Article 5EE. EMS Retirement Equity, Tax Relief, and Workforce Support Act.

§16-5EE-1. Short Title.

This Act shall be known and cited as the "EMS Retirement Equity, Tax Relief, and Workforce Support Act."

§16-5EE-2. Legislative Findings.

The Legislature finds that:

Emergency Medical Services personnel provide critical, life-saving care under high-risk and high-stress conditions throughout their careers.

The current retirement formula for EMSRS does not adequately reflect the total value or burden of EMS service.

Aligning retirement benefits with a member’s five highest-earning years recognizes peak contributions and supports long-term recruitment and retention.

Exempting EMSRS retirement income from state taxation is a fair and reasonable acknowledgment of public service and will promote retirement security.

Removing the 1040-hour limitation for retired EMS professionals returning to work in areas of need will help address workforce shortages and ensure timely emergency response for West Virginia communities.

Excerpted data —
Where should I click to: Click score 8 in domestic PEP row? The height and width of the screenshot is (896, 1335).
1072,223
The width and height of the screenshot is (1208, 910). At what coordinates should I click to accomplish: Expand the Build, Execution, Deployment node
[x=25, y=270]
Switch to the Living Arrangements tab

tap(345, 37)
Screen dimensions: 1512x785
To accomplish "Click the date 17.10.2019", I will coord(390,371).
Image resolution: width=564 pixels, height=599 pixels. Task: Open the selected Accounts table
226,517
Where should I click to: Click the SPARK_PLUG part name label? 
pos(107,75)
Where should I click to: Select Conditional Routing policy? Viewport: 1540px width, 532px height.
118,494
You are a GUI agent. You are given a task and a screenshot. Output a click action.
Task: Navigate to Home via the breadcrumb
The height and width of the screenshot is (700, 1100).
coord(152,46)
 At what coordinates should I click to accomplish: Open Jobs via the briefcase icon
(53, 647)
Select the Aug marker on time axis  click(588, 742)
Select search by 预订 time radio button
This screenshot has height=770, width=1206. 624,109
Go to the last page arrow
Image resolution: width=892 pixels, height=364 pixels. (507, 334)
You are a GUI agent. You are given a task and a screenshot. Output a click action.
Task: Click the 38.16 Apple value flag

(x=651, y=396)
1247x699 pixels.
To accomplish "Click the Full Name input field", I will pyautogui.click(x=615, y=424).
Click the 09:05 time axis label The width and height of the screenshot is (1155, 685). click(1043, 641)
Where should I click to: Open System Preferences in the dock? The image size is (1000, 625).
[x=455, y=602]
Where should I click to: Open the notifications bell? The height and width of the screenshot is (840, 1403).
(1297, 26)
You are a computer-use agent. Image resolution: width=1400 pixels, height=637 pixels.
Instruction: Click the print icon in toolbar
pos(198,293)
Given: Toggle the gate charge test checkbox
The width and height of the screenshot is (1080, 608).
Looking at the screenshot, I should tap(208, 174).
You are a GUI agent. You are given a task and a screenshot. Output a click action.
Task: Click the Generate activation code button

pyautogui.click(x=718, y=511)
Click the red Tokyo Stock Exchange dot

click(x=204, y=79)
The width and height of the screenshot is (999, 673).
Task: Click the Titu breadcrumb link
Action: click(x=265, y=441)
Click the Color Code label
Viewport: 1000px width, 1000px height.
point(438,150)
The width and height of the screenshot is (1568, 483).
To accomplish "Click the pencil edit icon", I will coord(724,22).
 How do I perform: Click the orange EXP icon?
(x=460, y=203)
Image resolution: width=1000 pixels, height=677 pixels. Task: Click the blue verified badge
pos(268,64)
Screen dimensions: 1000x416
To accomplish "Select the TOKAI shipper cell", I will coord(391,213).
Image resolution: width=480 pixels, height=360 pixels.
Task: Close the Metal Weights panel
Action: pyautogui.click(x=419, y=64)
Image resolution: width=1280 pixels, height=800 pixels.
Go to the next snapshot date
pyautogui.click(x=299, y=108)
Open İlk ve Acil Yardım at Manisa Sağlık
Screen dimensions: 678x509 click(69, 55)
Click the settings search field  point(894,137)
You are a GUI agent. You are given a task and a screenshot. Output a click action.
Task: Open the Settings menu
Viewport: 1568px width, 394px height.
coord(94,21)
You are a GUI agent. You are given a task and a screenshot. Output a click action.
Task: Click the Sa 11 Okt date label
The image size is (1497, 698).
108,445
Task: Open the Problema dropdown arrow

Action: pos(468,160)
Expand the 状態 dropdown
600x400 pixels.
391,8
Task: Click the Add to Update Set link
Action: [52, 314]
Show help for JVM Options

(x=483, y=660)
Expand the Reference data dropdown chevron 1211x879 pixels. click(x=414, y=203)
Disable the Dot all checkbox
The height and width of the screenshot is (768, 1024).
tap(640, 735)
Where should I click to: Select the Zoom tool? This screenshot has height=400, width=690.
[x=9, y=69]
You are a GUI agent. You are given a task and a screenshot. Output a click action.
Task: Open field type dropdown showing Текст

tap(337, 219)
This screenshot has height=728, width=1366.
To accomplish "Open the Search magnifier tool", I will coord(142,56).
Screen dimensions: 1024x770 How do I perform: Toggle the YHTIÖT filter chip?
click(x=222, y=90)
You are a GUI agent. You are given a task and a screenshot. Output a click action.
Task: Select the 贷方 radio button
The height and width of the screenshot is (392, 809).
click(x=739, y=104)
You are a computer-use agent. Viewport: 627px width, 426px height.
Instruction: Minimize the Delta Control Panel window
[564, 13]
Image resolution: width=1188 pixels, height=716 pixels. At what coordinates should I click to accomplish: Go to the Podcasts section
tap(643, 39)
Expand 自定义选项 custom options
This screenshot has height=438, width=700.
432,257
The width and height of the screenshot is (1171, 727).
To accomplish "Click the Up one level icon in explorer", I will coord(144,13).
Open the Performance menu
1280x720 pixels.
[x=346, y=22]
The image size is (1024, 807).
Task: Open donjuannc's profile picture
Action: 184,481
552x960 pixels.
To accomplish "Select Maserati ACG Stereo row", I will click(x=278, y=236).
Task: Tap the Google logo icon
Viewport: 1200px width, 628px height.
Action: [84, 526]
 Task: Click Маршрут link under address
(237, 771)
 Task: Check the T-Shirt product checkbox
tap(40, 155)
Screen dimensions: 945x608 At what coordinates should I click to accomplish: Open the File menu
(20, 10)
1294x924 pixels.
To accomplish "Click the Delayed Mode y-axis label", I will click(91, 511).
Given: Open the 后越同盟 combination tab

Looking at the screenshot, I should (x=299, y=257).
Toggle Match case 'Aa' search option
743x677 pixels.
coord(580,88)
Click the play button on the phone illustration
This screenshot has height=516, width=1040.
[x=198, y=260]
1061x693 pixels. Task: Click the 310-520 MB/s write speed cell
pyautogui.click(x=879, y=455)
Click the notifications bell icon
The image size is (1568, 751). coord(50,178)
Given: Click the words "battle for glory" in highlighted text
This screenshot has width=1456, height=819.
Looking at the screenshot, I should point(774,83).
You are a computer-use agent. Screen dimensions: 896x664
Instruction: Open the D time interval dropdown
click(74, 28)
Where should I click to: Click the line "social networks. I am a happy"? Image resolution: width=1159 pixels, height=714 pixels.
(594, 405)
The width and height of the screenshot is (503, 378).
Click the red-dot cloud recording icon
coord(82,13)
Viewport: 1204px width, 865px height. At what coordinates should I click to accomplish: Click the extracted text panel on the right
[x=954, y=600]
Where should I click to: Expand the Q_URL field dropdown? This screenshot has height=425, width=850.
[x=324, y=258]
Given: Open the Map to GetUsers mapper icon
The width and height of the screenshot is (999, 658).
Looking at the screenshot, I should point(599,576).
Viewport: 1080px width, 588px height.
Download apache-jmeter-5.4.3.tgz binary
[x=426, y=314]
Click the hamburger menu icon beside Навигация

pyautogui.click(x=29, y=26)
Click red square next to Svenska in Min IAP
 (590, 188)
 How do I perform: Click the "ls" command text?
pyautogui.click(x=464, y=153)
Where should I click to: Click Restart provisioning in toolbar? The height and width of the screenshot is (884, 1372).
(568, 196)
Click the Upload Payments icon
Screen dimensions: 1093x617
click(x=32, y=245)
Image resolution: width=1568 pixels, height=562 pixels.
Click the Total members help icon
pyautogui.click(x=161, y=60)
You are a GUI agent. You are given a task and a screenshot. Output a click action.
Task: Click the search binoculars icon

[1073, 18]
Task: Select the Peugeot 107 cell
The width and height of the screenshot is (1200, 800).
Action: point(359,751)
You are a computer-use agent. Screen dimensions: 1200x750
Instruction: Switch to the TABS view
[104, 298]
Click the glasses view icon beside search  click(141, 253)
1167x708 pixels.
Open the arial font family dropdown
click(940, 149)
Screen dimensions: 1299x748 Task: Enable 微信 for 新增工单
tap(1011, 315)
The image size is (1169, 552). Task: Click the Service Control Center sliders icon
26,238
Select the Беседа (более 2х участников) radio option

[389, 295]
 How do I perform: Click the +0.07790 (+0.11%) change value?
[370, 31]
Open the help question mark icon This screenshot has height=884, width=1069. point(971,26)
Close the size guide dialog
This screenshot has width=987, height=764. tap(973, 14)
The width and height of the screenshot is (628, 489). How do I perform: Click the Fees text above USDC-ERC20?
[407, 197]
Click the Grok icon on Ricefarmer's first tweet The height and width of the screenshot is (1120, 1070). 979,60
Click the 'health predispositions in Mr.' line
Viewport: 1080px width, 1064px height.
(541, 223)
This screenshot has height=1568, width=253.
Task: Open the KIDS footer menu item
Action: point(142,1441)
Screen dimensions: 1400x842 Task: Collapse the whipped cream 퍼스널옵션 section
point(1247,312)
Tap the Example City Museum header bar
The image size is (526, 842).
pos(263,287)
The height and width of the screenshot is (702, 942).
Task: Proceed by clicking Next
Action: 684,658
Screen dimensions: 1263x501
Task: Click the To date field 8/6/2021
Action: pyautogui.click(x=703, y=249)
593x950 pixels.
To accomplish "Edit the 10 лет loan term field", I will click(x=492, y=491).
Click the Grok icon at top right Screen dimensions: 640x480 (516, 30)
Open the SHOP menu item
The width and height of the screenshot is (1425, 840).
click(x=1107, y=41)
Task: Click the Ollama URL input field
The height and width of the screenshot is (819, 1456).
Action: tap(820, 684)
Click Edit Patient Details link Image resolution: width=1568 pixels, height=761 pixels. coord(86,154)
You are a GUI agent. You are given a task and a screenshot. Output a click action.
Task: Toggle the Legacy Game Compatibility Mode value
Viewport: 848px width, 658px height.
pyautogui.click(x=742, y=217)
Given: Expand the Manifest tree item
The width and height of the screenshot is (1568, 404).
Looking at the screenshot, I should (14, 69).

Description of the task —
Pick up the EMS retirement legislation text after its last legislative finding and continue it.

Output for this task —
§16-5EE-3. Severability.

If any provision of this Act or its application to any person or circumstance is found to be invalid, the remainder of the Act and its application shall remain in full force and effect.

§16-5EE-4. Effective Date.

This article shall take effect on July 1, 2026.

 

NOTE: The purpose of this bill is to create the EMS Retirement Equity, Tax Relief, and Workforce Support Act.

Strike-throughs indicate language that would be stricken from a heading or the present law and underscoring indicates new language that would be added.